Les tests de résistance, "stress tests" pour les anglo-saxons, ont été généralisés par les grandes banques centrales en réaction à la crise financière de 2008. Pour éviter un effet domino en cas de défaillance d'un acteur financier majeur (jurisprudence Lehman), la Fed, la BCE ou la BoE conduisent régulièrement des simulations pour s'assurer de la solidité financière des banques. La méthode revient à appliquer un scénario de crise sévère à ultra-sévère aux établissements d'importance systémique, pour s'assurer qu'ils tiendront le choc en cas de tempête économique. Si de mauvais élèves émergent, ils doivent se mettre en règle sous la supervision des banquiers centraux et/ou des régulateurs.

La théorie et la pratique

Aux Etats-Unis, la campagne de tests se déroule en deux temps. Une phase quantitative d'abord, qui s'attache à appliquer des scénarios de tension économique aux établissements concernés, 35 en l'occurrence. Les résultats du millésime 2018 avaient été publiés le 21 juin : tous avaient franchi l'écueil. Les choses se sont un peu compliquées hier avec l'arrivée des résultats de la phase qualitative, qui portait sur une liste plus restreinte de 18 banques. L'approche "qualitative" consiste à intégrer dans les tests des éléments plus corrélés à chaque établissement, notamment leurs projections de résultats à moyen terme et les anticipations de rémunération des actionnaires soit par dividende soit par rachat d'actions. 
 

Les banques testées aux Etats-Unis (Source: Fed, CCAR 2018: Assessment Framework and Results, June 2018)

Les stress tests de la Fed sont réputés pour leur sévérité, notamment par rapport à ceux de l'Autorité Bancaire Européenne. L'émanation de la BCE a toutefois durci ses règles pour la campagne en cours, en estimant que son scénario se situe entre les deux hypothèses testées par les Américains (dits "scénario adverse" et "scénario extrêmement adverse").

Fuite des capitaux ?

A ce petit jeu, la Deutsche Bank a été retoquée, comme cela avait déjà été le cas en 2015 et en 2016. Quatorze autres banques, dont BNP Paribas USA, ont franchi l'écueil. Quant aux trois restantes (Goldman Sachs, Morgan Stanley et State Street), elles ont été bridées par la Fed mais ont décroché le sésame. GS et MS doivent revoir en baisse leurs, généreux, plans de rémunération, tandis que SS aura à plancher sur la gestion de son risque de contrepartie. En examinant les tableaux de ratios prudentiels produits par BNP et DB, on constate que l'exercice tourne a priori à l'avantage de la banque allemande, dont les ratios faciaux sont plus élevés.
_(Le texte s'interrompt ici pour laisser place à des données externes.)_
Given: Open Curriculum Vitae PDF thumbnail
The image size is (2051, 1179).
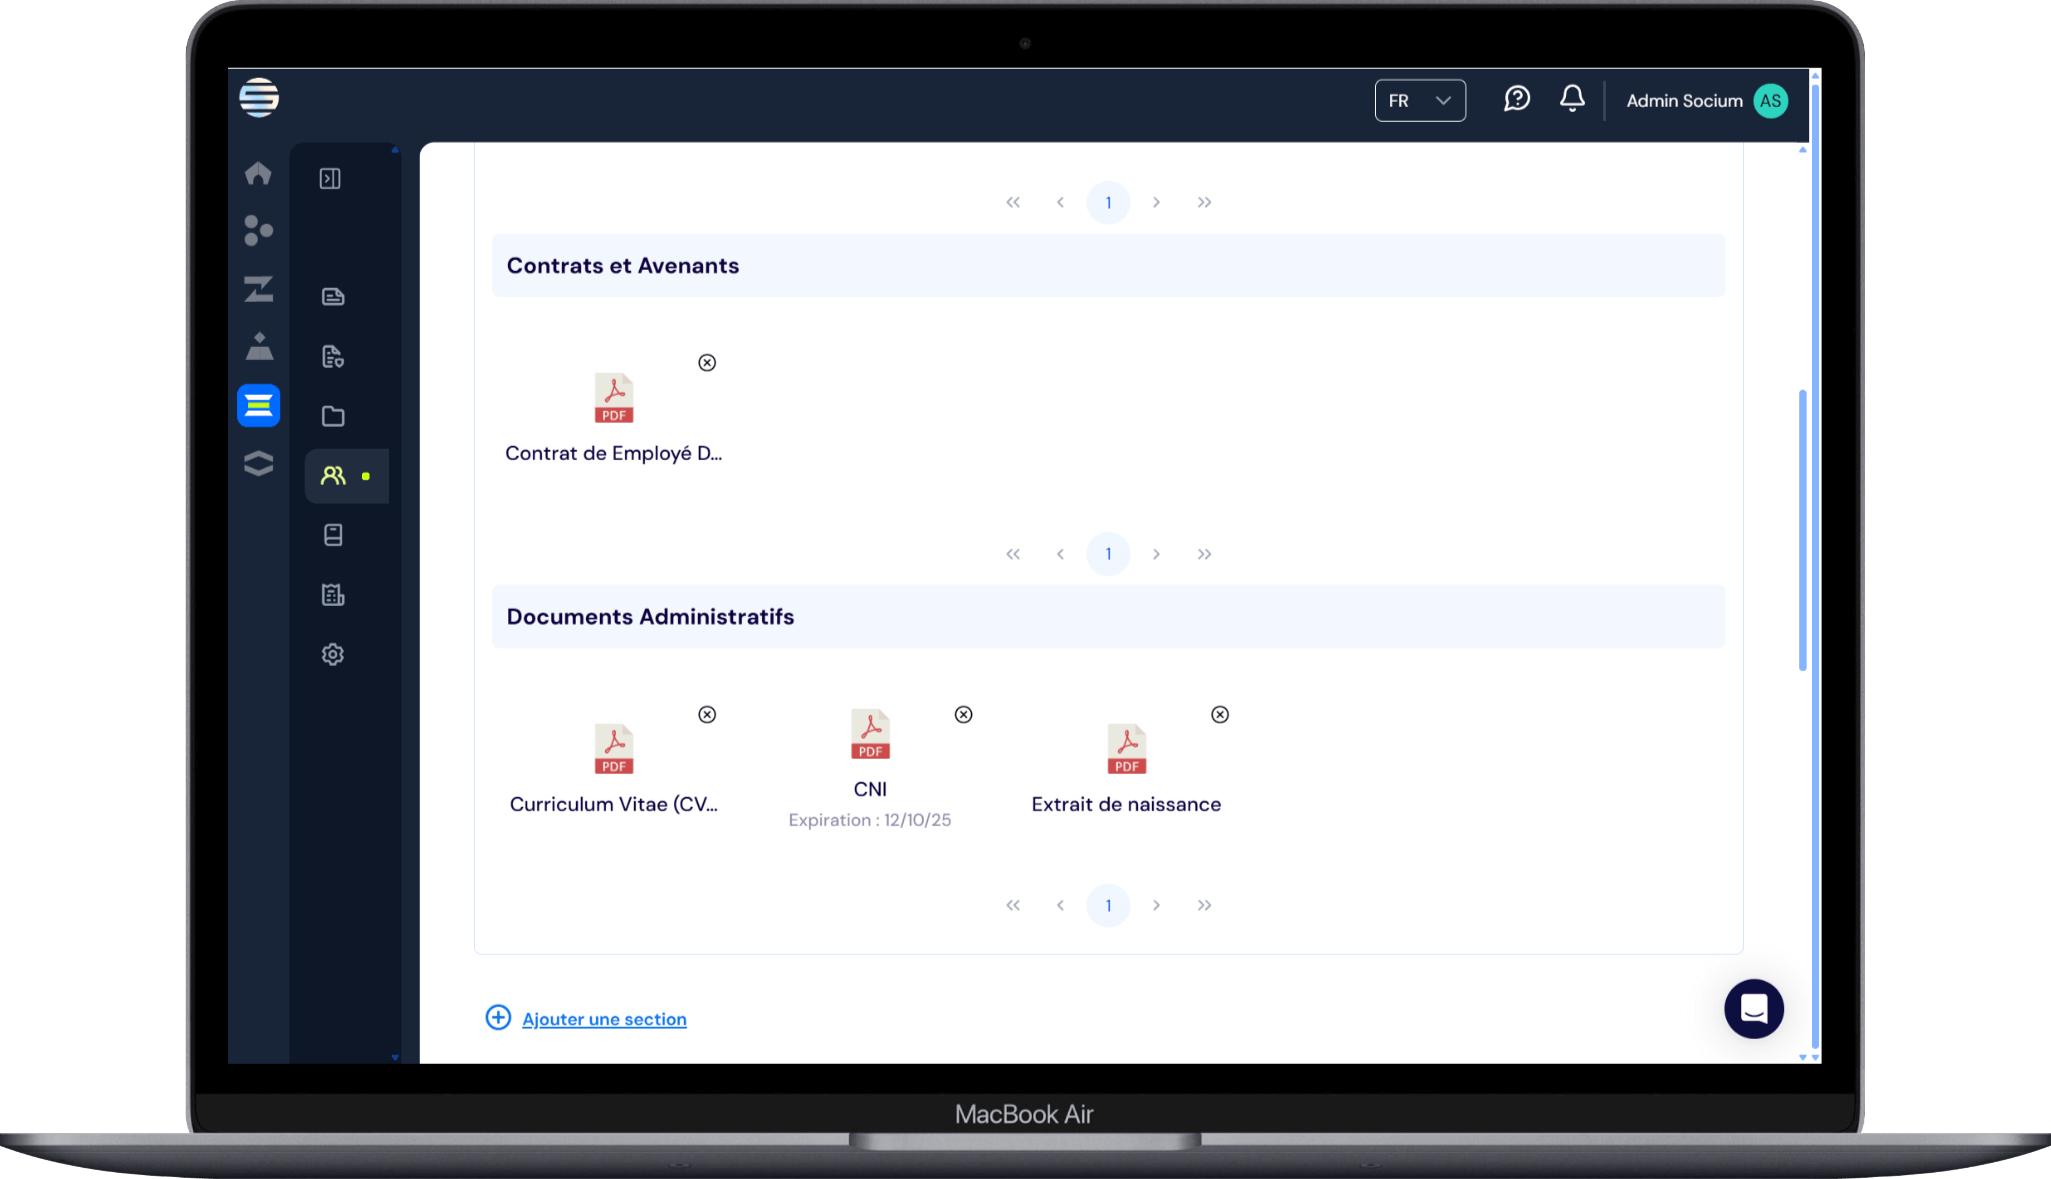Looking at the screenshot, I should tap(614, 749).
Mais en situation très tendue, la situation se dégrade fortement pour la DB, à qui la Fed reproche des zones de faiblesse dans la distribution de capitaux et dans ses hypothèses, ainsi que des lacunes dans le contrôle du risque.

Le 'Financial Times' affirme dans son édition du 29 juin que la Fed a notamment recalé la banque allemande sur son projet de transférer des fonds de sa division américaine vers sa branche européenne. Si l'information se confirme, les plans de réallocation d'actifs de la DB, en pleine restructuration, pourraient être contrariés, souligne ce matin UBS.
 

A gauche, les ratios de BNP actuels et en scénario "extrêmement adverse". A droite, deux de DB. Cliquer pour agrandir (Source Fed, CCAR)

BNP Paribas USA, business as usual

Pour en revenir à BNP Paribas, il s'agit de la seule banque française à figurer dans le test, compte tenu de son importance sur le marché aux Etats-Unis. "Notre plateforme américaine est bien positionnée pour accompagner la croissance de nos clients entreprises, institutionnels et individuels", s'est réjoui, post-résultats des tests, Jean-Yves Fillion, qui dirige les opérations de BNP Paribas USA. Même dans le scénario le plus adverse examiné par la Fed, BNP Paribas USA (y-compris les divisions Bank of the West et First Hawaiian) affiche des ratios prudentiels adéquats. Au 31 décembre dernier, BNP Paribas USA affichait 139,1 milliards de dollars d'actifs logés au sein de ses deux filiales directes, BancWest Corporation (BWC, la maison-mère de Bank of the West et First Hawaiian) et BNP Paribas US Wholesale Holdings Corporation (WHC). Les tests menés par la banque centrale américaine intègrent les projections de résultats pour les neuf prochains trimestres.